>>>>

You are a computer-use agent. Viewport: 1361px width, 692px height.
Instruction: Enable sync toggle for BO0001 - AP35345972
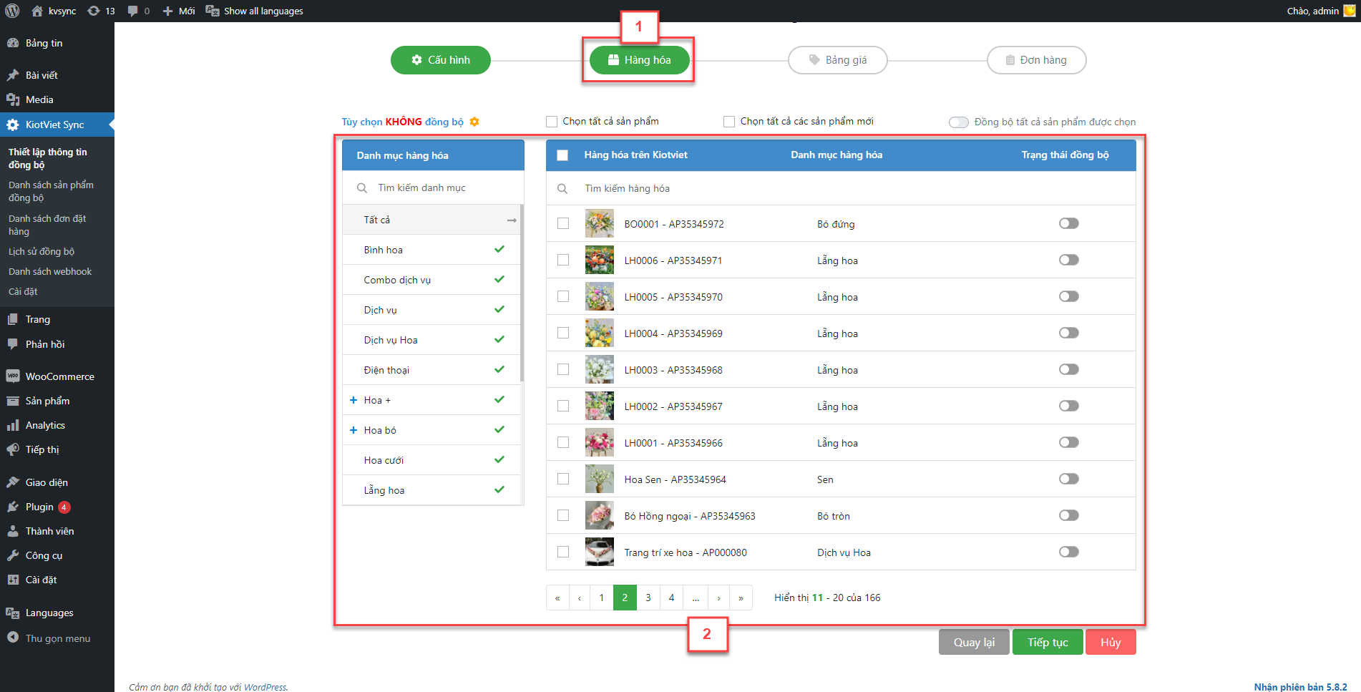point(1068,224)
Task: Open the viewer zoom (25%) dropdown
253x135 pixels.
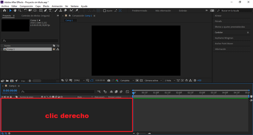Action: (x=78, y=80)
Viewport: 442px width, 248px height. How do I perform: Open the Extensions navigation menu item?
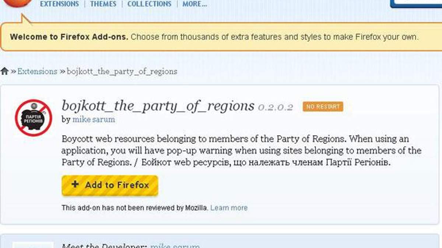click(x=59, y=4)
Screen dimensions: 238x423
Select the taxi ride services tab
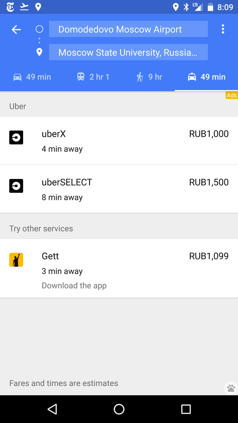(x=207, y=77)
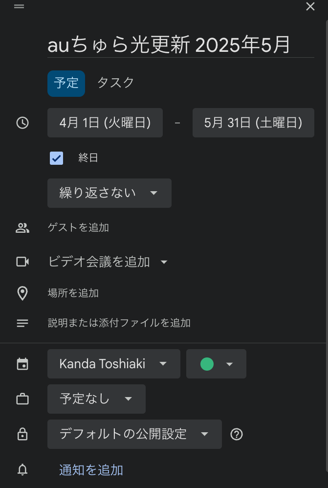
Task: Click the help question mark icon
Action: (237, 434)
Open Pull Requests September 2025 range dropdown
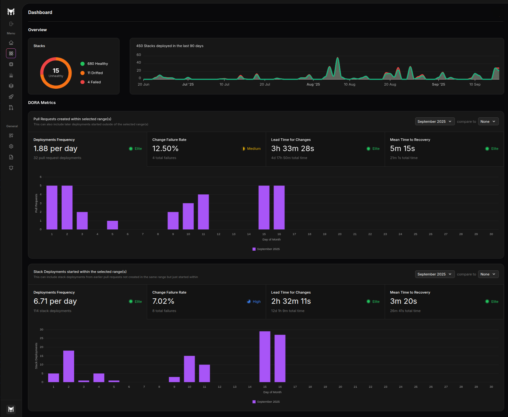Viewport: 508px width, 417px height. (x=435, y=122)
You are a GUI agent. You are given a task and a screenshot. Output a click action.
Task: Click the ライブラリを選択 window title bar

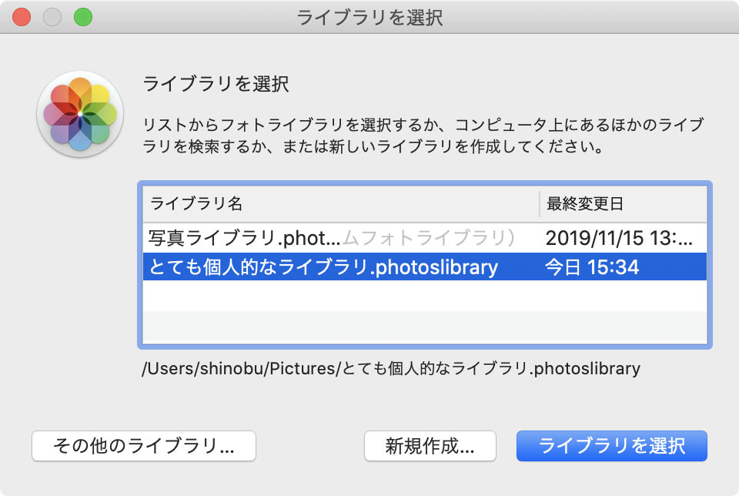[370, 18]
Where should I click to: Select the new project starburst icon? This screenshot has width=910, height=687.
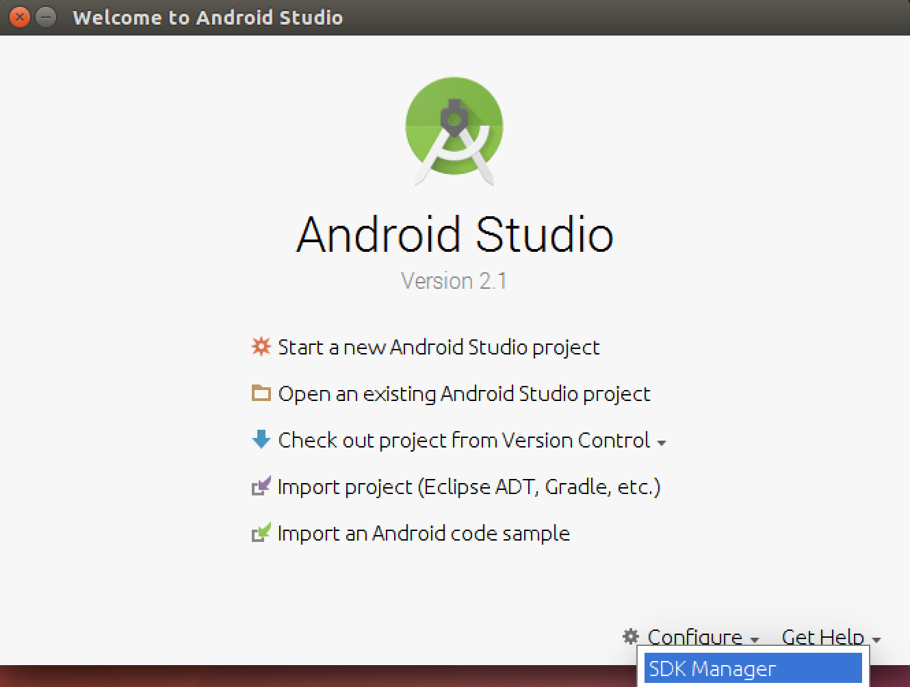coord(261,347)
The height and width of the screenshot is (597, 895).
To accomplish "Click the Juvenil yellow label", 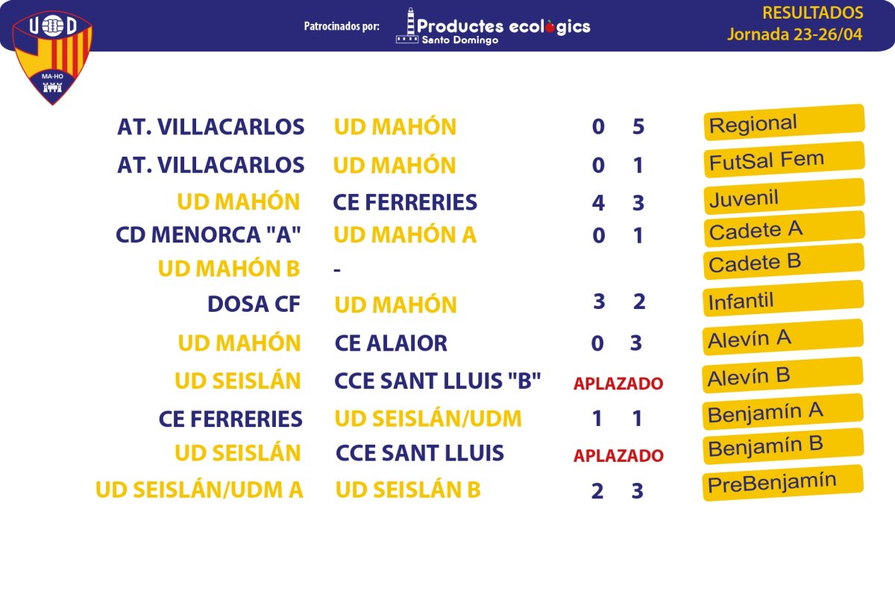I will coord(784,196).
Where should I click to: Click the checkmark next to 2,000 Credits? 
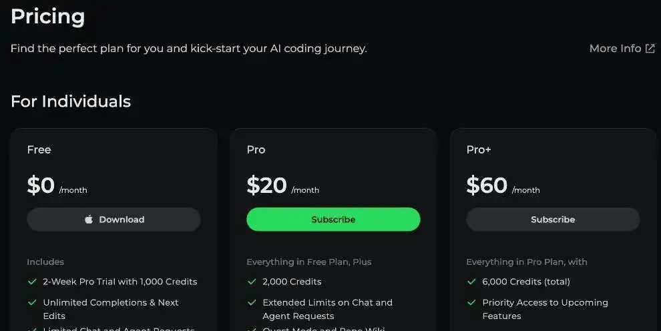252,282
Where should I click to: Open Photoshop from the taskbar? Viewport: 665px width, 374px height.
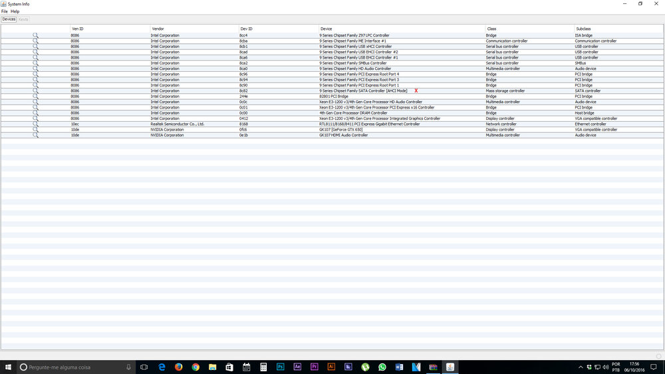coord(280,367)
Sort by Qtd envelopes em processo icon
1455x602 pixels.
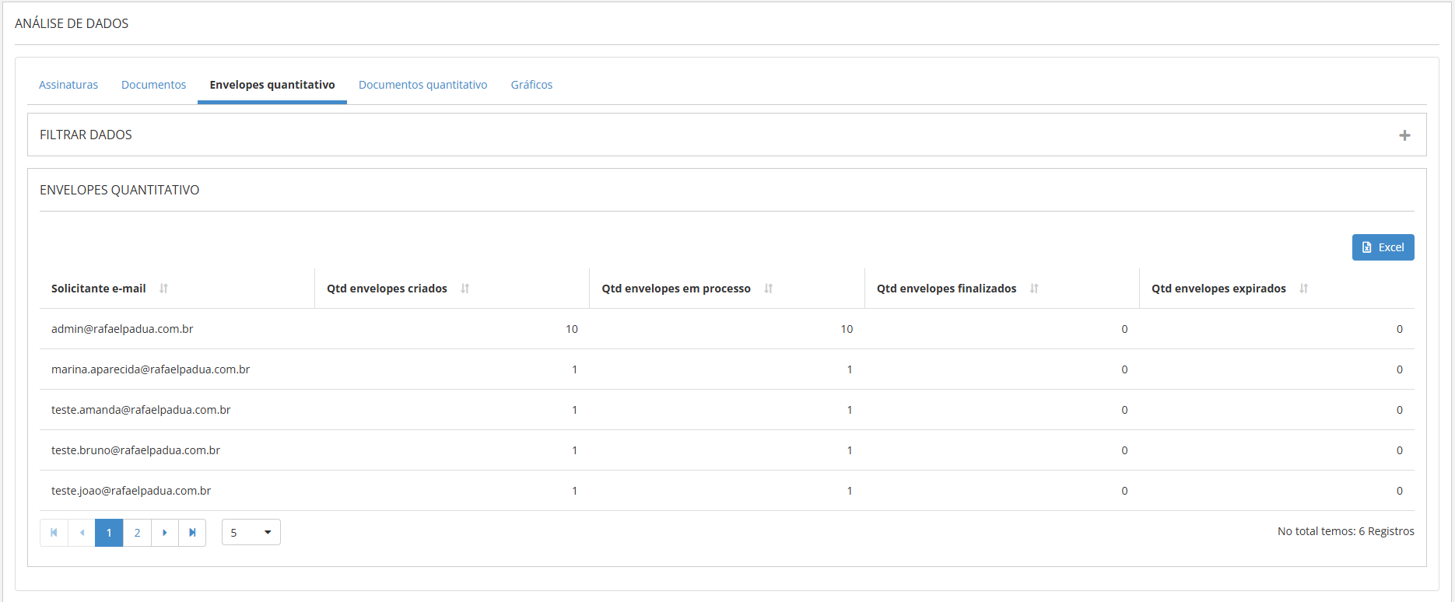point(768,289)
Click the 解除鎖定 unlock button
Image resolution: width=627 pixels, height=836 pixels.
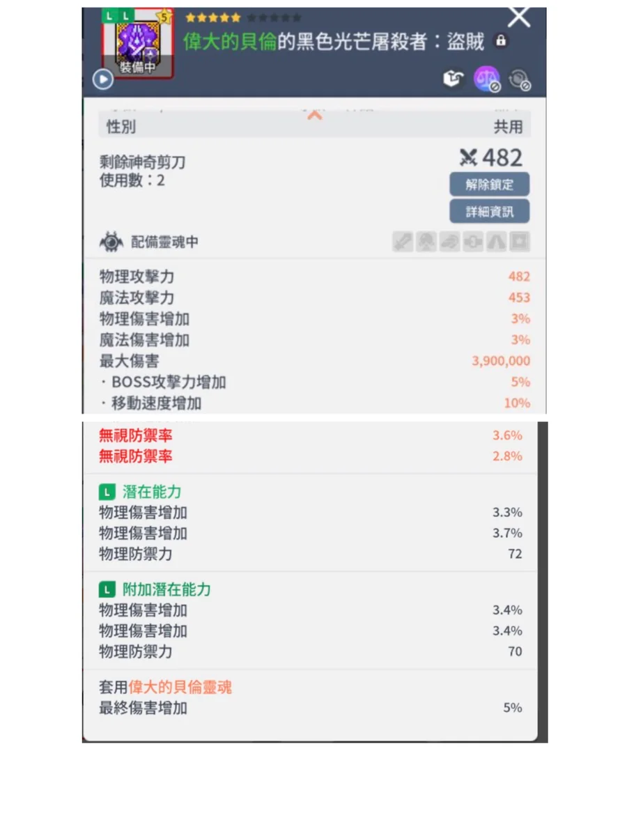pyautogui.click(x=489, y=185)
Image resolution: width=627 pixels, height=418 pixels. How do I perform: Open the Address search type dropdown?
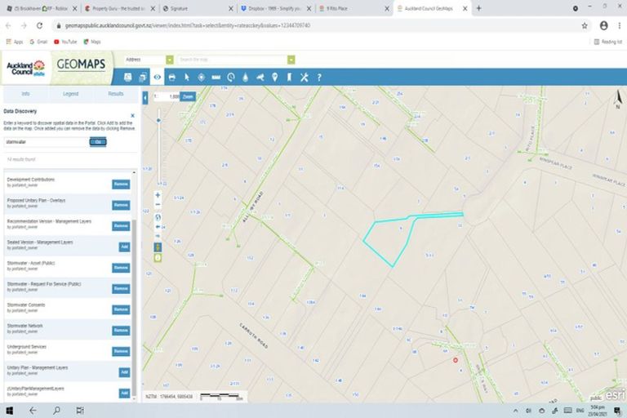click(170, 60)
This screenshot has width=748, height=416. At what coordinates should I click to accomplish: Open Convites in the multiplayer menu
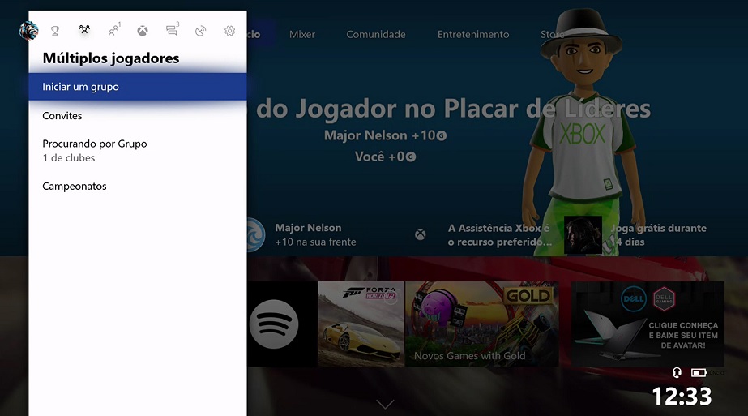tap(62, 116)
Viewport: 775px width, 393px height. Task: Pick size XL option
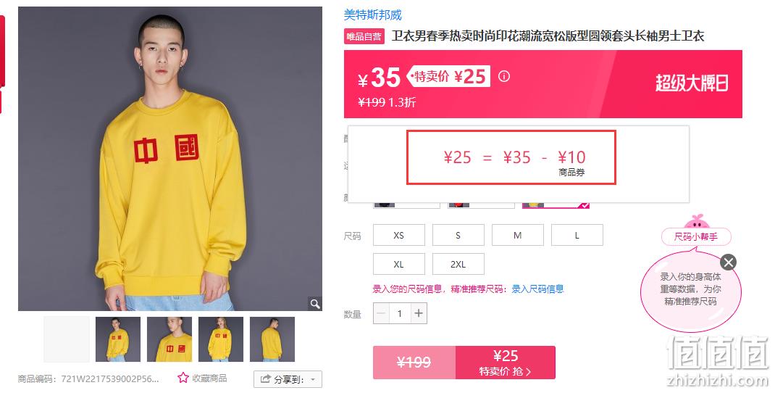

<<<<

WHAT YOU ARE ASKED TO DO: Exactly repeat every line from the line that includes "Where should I click to: Click" to the end of the listing, and nothing else, leaving pictures out.

WRITTEN RESPONSE:
Where should I click to: Click the checkmark next to 2,000 Credits? 
252,282
Where should I click to: Open Photoshop from the taskbar? Viewport: 665px width, 374px height.
coord(280,367)
Sort by Qtd envelopes em processo icon
1455x602 pixels.
point(768,289)
Click the 解除鎖定 unlock button
Image resolution: width=627 pixels, height=836 pixels.
pyautogui.click(x=489, y=185)
Image resolution: width=627 pixels, height=418 pixels. How do I perform: Open the Address search type dropdown?
click(170, 60)
This screenshot has width=748, height=416. At what coordinates should I click to accomplish: Open Convites in the multiplayer menu
tap(62, 116)
Viewport: 775px width, 393px height. Task: Pick size XL option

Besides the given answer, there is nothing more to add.